Michael Gittings, Jonathan Ben-Tovim and Makiko Ryujin share a studio and workspace in Fawkner alongside a variety of panel beaters and paint shops. They moved to the area as it could offer a larger and more affordable space for their labours and in doing so they have found strength and gained knowledge from each other.

Gittings is a furniture and object maker and manufacturer with a difference – he is obsessed with electroplating. Ben-Tovim is an industrial designer who is interested in stretching his creativity designing bespoke objects, while Ryujin is a photographer also fascinated by woodturning and fire.

Off Piste Bench by Jonathan Ben-Tovim
Off Piste Bench by Jonathan Ben-Tovim

These are three very different types of product designers, but each is passionate, almost eccentric, about their respective artistic form. The threads that link them are authenticity, a love of sustainability and the ideas of reuse and reinvention. Each of the designers reuses materials, whether a vat of copper sulphate, discarded lumps of wood or broken car panels, and each has their own story to tell. However, the knowledge that they have gained over the years is shared to help each other, whether through the understanding of CAD (computer aided design), the intricacies of process and structure or photography of finished products.

With a trade background Gittings followed his heart and became a designer of furniture working with metal.
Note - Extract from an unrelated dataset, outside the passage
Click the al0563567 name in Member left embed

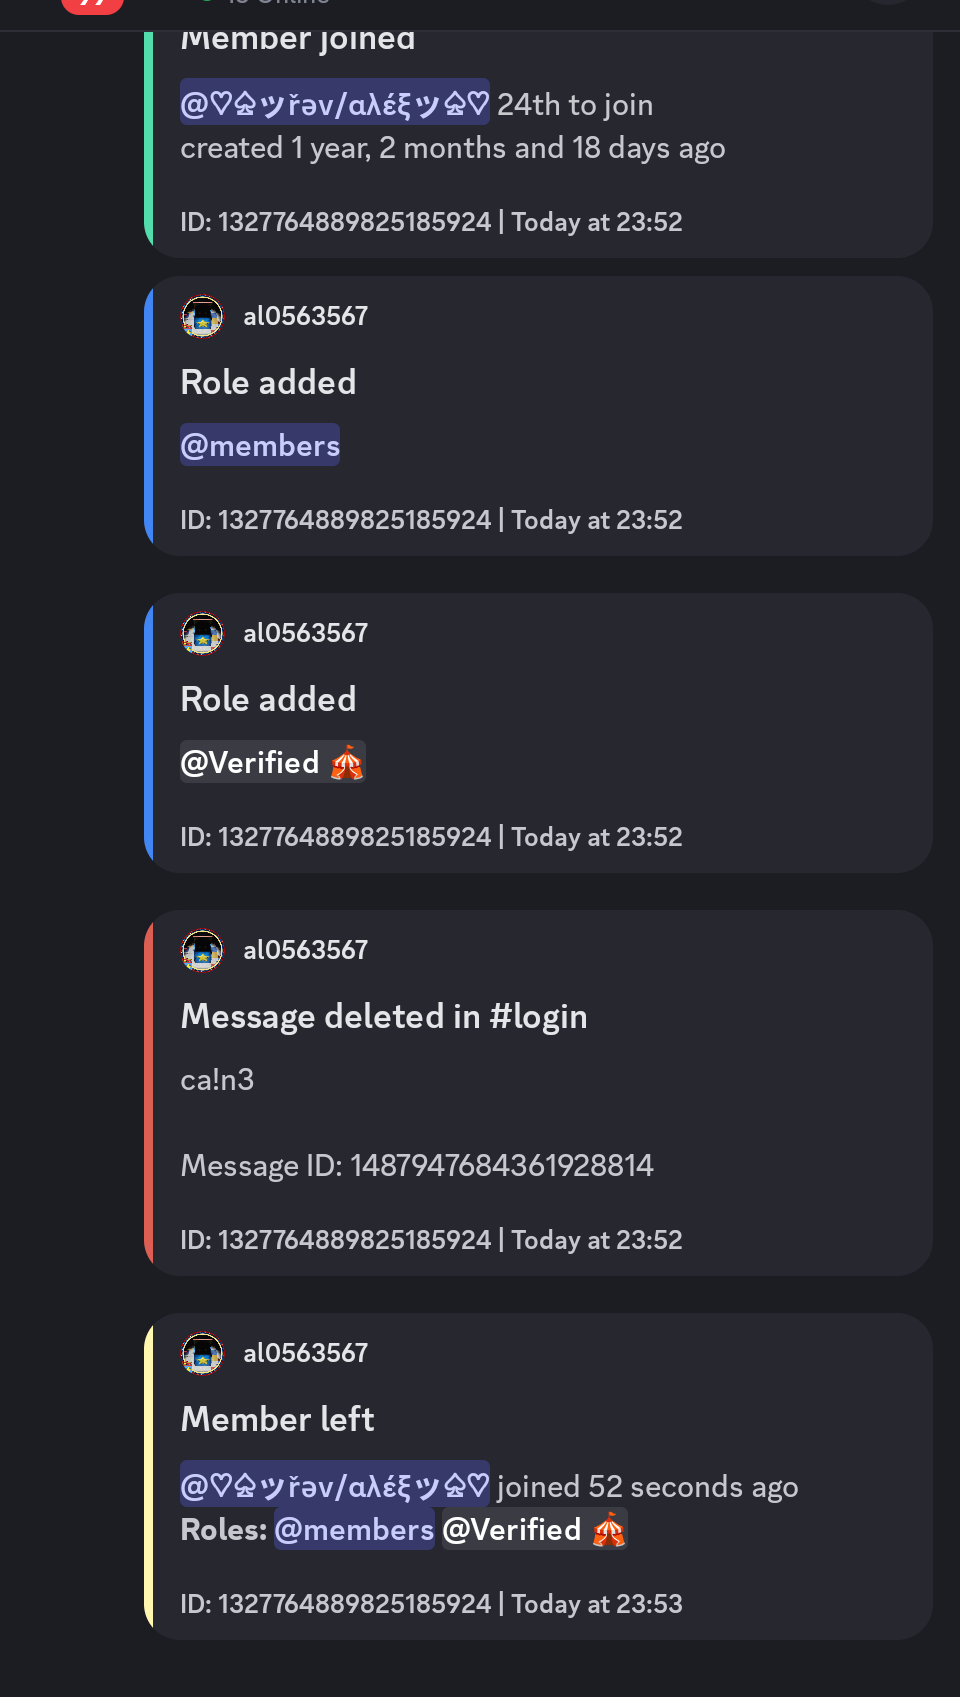pos(305,1352)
He has fabricated chairs, tables, chaise longues and cabinets, but the point of difference is his electroplated finishes. Through trial and error, he has developed a procedure that requires the framework of spray-painted products to be dipped into a tank of copper sulphate liquid and, as the copper adheres to the structures, it manifests in different ways, coating the framework in a smooth or rough finish depending on the requirement.
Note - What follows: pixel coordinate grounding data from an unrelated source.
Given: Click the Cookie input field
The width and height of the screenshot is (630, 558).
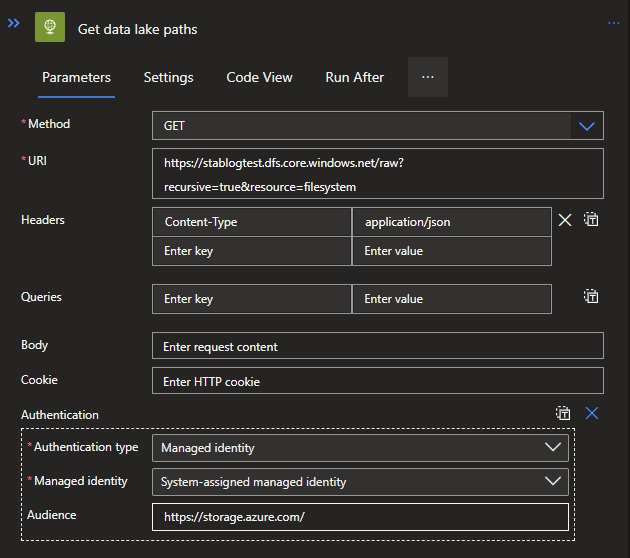Looking at the screenshot, I should tap(377, 381).
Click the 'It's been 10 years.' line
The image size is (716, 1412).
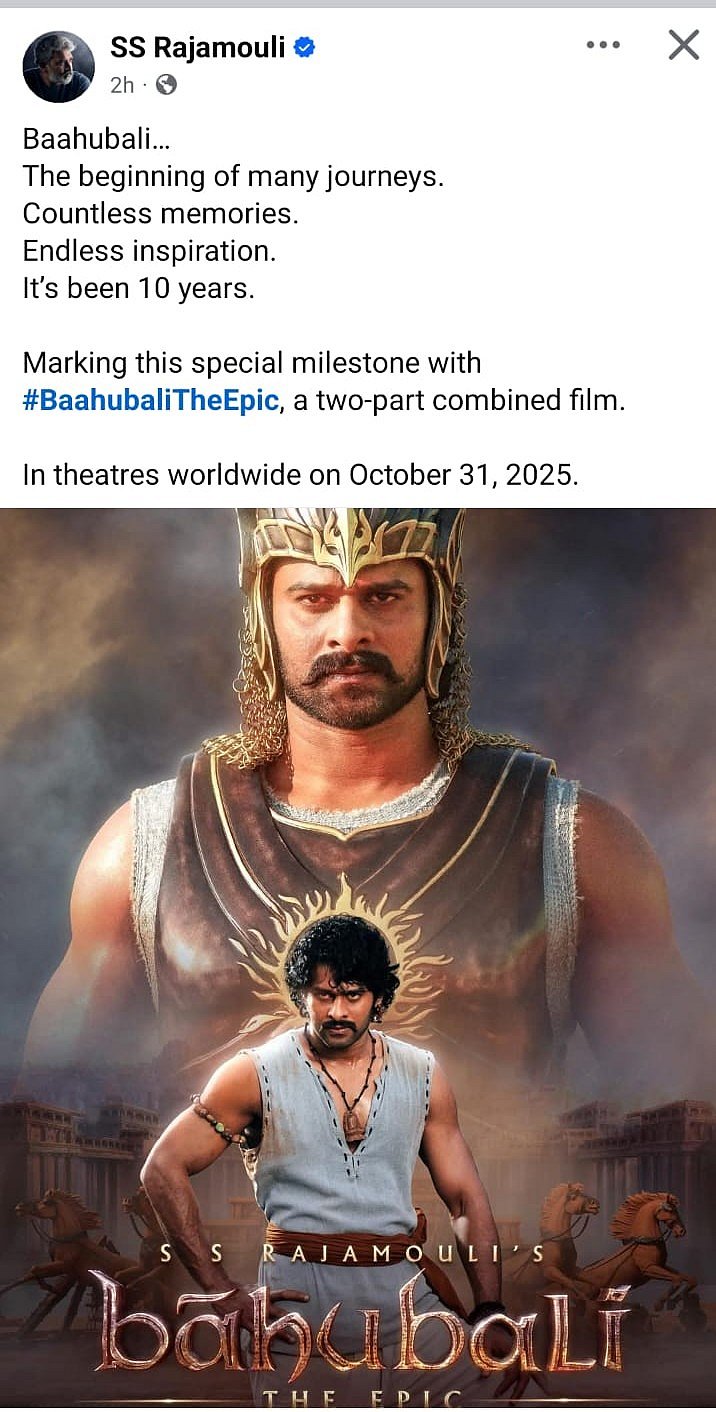(x=139, y=289)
Gittings also plaits and weaves metal for the seats and backs of lounges, working beautiful patterns into the metal, while his chairs become objects that present a gnarled and bubbly coating over the simple frames. Ben-Tovim, on the other hand, has created many bespoke and individual items that include a set of ethereal lights displayed at Melbourne Design Week this year. At first glance, the lights appear to be made from black glass; however, nothing could be further from the truth. For his material Ben-Tovim has sourced bent and discarded car panels that he cuts to a size, beats into shape, then strips and paints in a high gloss finish. Each metal panel becomes an undulating, floating over-garment for a light fitting and is certainly unique. He has also made benches from used snow skis; however, lighting is his main focus.

Shinki by Makiko Ryujin
Shinki by Makiko Ryujin

For Ryujin the beauty of timber and its secrets are a fascination. Her section of the studio is crammed with timber offcuts and tree stumps of all sizes and shapes ready to be turned into delicate bowls. Again presenting a collection for Melbourne Design Week, Ryujin created bowls that are turned to perfection, but were then fired and charred. Through this process the bowls crack and break, morphing into delicate and individual objects of great beauty that are so much more than turned wood.

All three makers have a process that they adhere to; however, it is the act of making and the material that is used that ensures each object is different. Gittings cannot predict or replicate exactly how the copper will adhere, Ben-Tovim can only imagine the section of the panel to be pounded into shape for his pendant light and Ryujin can only control the fire to a point and then the wood grain decides which areas will crack and shatter.

Stainless Steel Table by Michael Gittings
Stainless Steel Table by Michael Gittings

There are no cookie cutter products made in this studio; each finished object is bespoke and worthy of a gallery plinth. The artistry of the making is that each designer creates an object and then the particular material ‘decides’ upon the finished form. Of course, things don’t always go to plan, but then sometimes it’s the objects that fail that inform the process for an even better resolution further down the track.

Gittings, Ben-Tovim and Ryujin are all pushing the boundaries of their creativity and on the journey they are developing and refining the process of making beautiful products. It is artisans such as these that are propelling Australian design to the forefront of world attention and each designer exemplifies the talent that abounds in our country
– and they are doing it together and helping each other. Long live creativity and collaboration.